Woodson, who is black, recalls in the New York Times piece how she grew up eating watermelon during summers in her southern childhood, and writes about her subsequent revulsion to the fruit—perhaps because of the watermelon’s loaded and race-ridden history.
…I had seen the racist representations associated with African-Americans and watermelons, heard the terrifying stories of black men being lynched with watermelons hanging around them, watched black migrants from the South try to eke out a living in the big city by driving through neighborhoods like my own — Bushwick, in Brooklyn — with trucks loaded down with the fruit.
In a book I found at the library, a camp song about a watermelon vine was illustrated with caricatures of sleepy-looking black people sitting by trees, grinning and eating watermelon. Slowly, the hideousness of the stereotype began to sink in. In the eyes of those who told and repeated the jokes, we were shuffling, googly-eyed and lesser than.
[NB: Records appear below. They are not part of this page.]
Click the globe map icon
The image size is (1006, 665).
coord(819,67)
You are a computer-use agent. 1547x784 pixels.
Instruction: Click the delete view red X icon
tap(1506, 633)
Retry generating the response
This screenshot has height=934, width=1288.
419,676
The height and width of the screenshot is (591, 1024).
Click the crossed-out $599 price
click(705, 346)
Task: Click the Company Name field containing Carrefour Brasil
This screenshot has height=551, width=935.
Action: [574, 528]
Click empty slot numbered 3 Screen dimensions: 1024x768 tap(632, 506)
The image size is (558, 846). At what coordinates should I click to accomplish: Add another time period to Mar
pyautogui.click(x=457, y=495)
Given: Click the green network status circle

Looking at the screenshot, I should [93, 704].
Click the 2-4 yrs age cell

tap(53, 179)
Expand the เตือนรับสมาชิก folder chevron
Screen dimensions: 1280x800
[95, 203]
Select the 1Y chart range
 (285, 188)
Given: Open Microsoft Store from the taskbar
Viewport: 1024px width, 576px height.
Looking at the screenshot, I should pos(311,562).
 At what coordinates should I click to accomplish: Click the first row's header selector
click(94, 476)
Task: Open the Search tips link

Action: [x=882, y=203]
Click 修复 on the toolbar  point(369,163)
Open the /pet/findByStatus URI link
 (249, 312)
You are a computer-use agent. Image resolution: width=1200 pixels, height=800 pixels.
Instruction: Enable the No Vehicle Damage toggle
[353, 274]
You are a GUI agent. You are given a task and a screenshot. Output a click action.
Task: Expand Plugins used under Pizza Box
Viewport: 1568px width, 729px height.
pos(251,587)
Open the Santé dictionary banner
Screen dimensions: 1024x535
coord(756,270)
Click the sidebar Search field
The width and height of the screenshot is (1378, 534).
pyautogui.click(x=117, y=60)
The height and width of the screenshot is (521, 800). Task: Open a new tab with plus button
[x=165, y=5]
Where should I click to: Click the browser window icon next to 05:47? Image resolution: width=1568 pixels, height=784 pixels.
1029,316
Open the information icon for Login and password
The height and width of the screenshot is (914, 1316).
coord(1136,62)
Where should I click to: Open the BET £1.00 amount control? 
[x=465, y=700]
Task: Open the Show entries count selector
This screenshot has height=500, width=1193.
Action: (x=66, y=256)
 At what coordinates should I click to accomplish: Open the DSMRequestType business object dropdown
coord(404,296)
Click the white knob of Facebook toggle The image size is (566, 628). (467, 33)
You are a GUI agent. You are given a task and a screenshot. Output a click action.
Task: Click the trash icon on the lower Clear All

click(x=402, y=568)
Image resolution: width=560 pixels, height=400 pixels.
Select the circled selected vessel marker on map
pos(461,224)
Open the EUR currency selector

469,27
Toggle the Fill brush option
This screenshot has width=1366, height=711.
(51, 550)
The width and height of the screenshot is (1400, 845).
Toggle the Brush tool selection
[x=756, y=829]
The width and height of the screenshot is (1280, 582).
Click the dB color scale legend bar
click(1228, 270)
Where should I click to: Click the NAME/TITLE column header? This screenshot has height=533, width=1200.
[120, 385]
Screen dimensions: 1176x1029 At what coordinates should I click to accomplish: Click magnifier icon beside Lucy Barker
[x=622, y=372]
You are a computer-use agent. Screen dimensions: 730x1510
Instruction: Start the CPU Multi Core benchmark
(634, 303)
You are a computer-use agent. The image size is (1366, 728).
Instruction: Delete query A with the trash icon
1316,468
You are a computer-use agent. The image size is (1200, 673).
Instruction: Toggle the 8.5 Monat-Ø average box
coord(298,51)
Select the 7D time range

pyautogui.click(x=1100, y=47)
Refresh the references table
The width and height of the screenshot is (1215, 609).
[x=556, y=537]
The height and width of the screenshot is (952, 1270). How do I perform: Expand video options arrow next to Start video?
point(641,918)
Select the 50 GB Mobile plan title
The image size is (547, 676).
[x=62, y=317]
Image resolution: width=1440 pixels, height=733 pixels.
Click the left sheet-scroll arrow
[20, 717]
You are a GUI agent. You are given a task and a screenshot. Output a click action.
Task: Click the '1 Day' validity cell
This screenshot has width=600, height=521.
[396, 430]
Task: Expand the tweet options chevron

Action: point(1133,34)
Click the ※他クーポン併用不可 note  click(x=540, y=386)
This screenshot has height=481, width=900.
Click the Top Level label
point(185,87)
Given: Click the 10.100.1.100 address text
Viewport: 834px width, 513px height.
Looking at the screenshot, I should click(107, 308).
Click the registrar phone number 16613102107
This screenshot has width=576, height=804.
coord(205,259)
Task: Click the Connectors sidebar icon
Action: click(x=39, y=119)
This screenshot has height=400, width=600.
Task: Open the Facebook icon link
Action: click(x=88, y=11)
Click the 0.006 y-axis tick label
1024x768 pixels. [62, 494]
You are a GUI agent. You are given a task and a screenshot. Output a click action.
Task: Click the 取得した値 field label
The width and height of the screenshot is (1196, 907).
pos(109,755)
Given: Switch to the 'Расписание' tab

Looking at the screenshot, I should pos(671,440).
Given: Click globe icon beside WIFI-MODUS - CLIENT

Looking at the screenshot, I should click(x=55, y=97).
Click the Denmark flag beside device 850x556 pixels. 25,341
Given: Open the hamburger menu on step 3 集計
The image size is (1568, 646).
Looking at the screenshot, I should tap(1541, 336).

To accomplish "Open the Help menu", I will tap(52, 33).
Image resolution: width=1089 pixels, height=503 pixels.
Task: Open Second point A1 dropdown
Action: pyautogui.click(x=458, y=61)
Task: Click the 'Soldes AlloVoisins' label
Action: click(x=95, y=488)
Woodson says that her friend Handler’s joke at the National Book Awards, in which he racially poked fun at Woodson’s allergy to watermelon, “came from a place of ignorance” and “showed that he believed we were at a point where we could laugh about it all.”
Handler, who is the author behind Lemony Snicket of the Series of Unfortunate Events, has apologized for his joke and has since helped raise tens of thousands of dollars to help diversify children’s literature.